---------- PASSAGE SHOWN ----------

Tuning a Transformer for the Subsurface: The Search Behind a 0.0004 Learning Rate

A learning rate of 0.0004 looks like a number you would never write down on purpose. It is not a round default, not a textbook 1e-3, not a value any tutorial recommends. It is what the data chose. In our work with a mid-sized Middle East carbonate operator we partnered with, getting a Detection Transformer to converge on a 14-well corpus of image logs from two different microresistivity imaging tools came down to a disciplined hyperparameter search — and the final recipe reads like a list of small, defensible departures from every DETR default we started with. This case study is about that search: what we swept, what broke, and why the engineering decisions matter more than the headline metric they eventually produced.

Why the defaults do not survive contact with borehole data

The model — internally GeoBFDT — is a Detection Transformer: a convolutional backbone feeds a transformer encoder–decoder that emits a fixed-size set of object queries, each resolving to a fracture, a bedding plane, or no-object, plus a regressed triplet of depth, dip, and azimuth. The architecture is proven on natural images. None of its standard training settings transfer.

The reason is the data regime. DETR was designed for COCO — over a hundred thousand densely labelled images across eighty classes. Our starting reservoir interval contributed 32 sinusoids across 236 image patches, only 19 of which held a sinusoid at all. That is four orders of magnitude less data, two classes instead of eighty, and a long-tailed label distribution where most queries should resolve to no-object. Every default that assumes abundant data — a large pretrained backbone, a high learning rate, a long warmup — becomes an overfitting machine. The search was, in effect, a controlled descent from a configuration built for data abundance to one built for data scarcity.

We made the regression targets learnable first. Depth, dip, and azimuth live on wildly different scales — metres, and two angular ranges — so each target is normalised into a 0–1 range by dividing by a fixed divisor: patch height (100), 90 for dip, and 360 for azimuth. Without that, the L1 regression gradient is dominated by azimuth and the model never learns depth. It is a one-line change that no detection tutorial mentions, because no detection tutorial regresses geology.

---------- DATA ENTRIES ----------

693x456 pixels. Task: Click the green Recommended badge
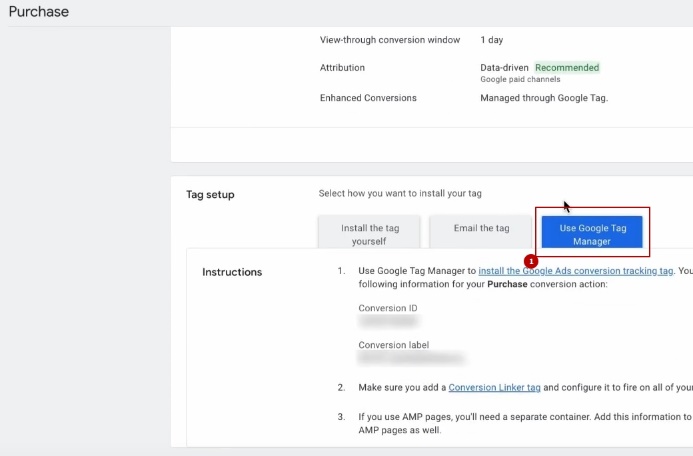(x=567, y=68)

----------
---------- DATA ENTRIES ----------

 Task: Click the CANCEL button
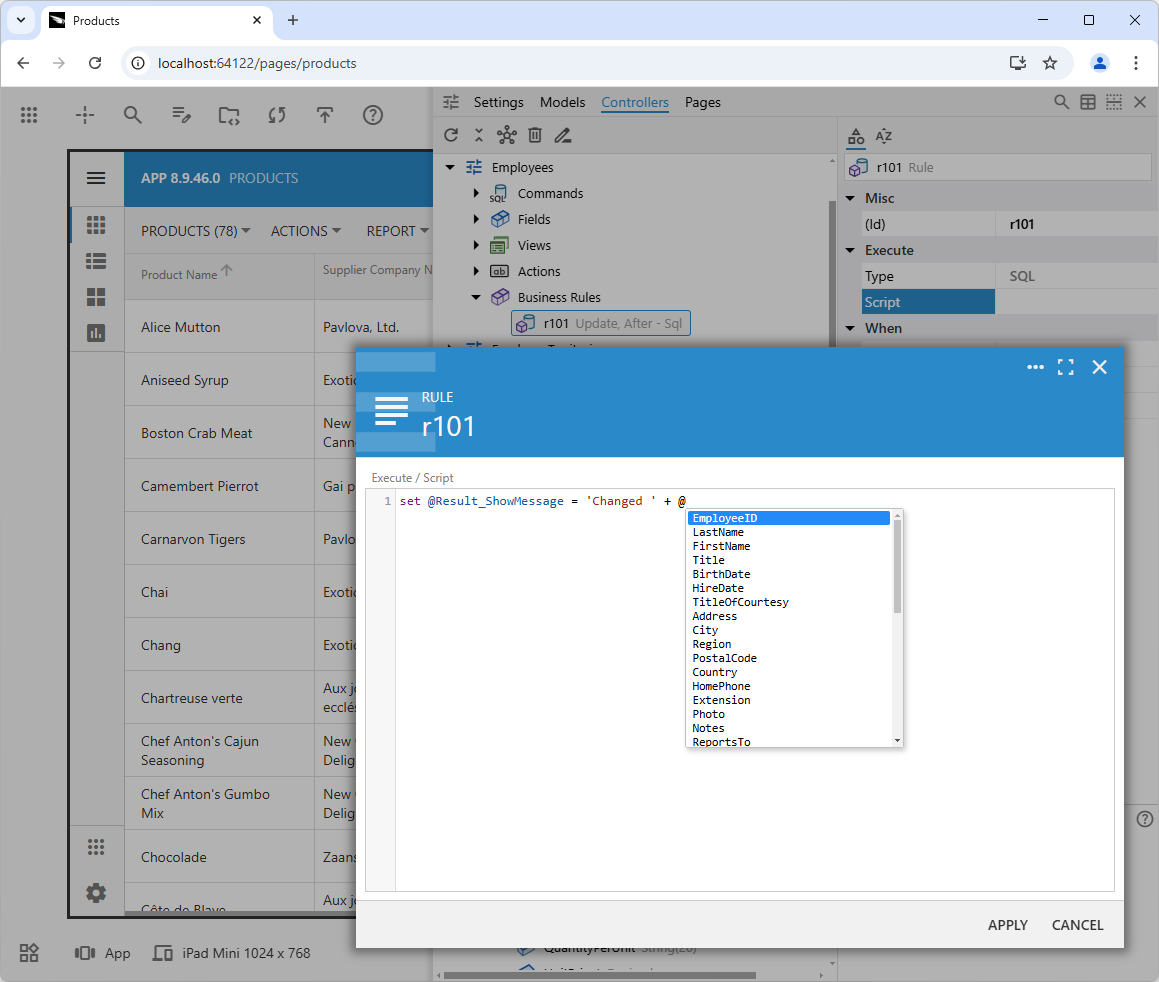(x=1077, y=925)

----------

* STATED GOAL 1 *
Say whether each statement below agrees with the learning-rate case study. For each, answer yes or no and quote the words from it that settle the matter.
(a) The final learning rate of 0.0004 was a standard default that tutorials recommend.
(b) The starting reservoir interval had 236 image patches, and 19 of them held a sinusoid.
(c) Azimuth targets are normalized by dividing by 90.
* STATED GOAL 2 *
Go on with the learning-rate case study about training a Detection Transformer on borehole image logs, starting right after its last paragraph.

* WRITTEN ANSWER 1 *
(a) No: "It is not a round default, not a textbook 1e-3, not a value any tutorial recommends."
(b) Yes: "32 sinusoids across 236 image patches, only 19 of which held a sinusoid at all."
(c) No: "90 for dip, and 360 for azimuth."

* WRITTEN ANSWER 2 *
The first configuration, and why it overfit

Our first end-to-end DETR run used settings close to the published reference: AdamW, learning rate 0.0001, batch size 256, 100 epochs, the 100/90/360 normalisation in place. It trained. It also overfit — visibly, with a train/validation gap that widened as the network memorised the handful of real sinusoids rather than learning the geometry of a sine wave. The batch size of 256 was part of the problem: with so few sinusoid-bearing patches, a 256-image batch was reusing the same augmented examples many times per step, and the large batch flattened the gradient noise that small-data training actually needs.

That run told us the search space was not "which learning rate" but "which entire regime." So we set up a proper sweep rather than hand-tuning. The configurable space spanned the learning rate (log-uniform from 1e-4 to 1e-1), a separate backbone learning rate (log-uniform 1e-6 to 1e-4), weight decay (log-uniform 1e-6 to 1e-2), the backbone family (ResNet-18, ResNet-50, EfficientNet-B2 as starting candidates), positional-embedding type (sine vs learned), encoder/decoder depth (3 to 6 layers), feedforward dimension (512, 1024, 2048), hidden dimension (128, 256, 512), and the number of attention heads (4, 8, 16). Early sweep bookkeeping was unglamorous — two experiments complete, twenty in flight, a tuning run on the 30th producing a cross-entropy result on a single well interval a week later — but it is the bookkeeping that turns a guess into a result.

Search, do not guess

The point of a defined search space is not to find a magic value. It is to make the dead ends reproducible. Every setting we rejected — batch 256, ResNet-50, a 1e-3 learning rate — is a documented run, not a hunch, which is what lets the next engineer trust the recipe instead of re-deriving it.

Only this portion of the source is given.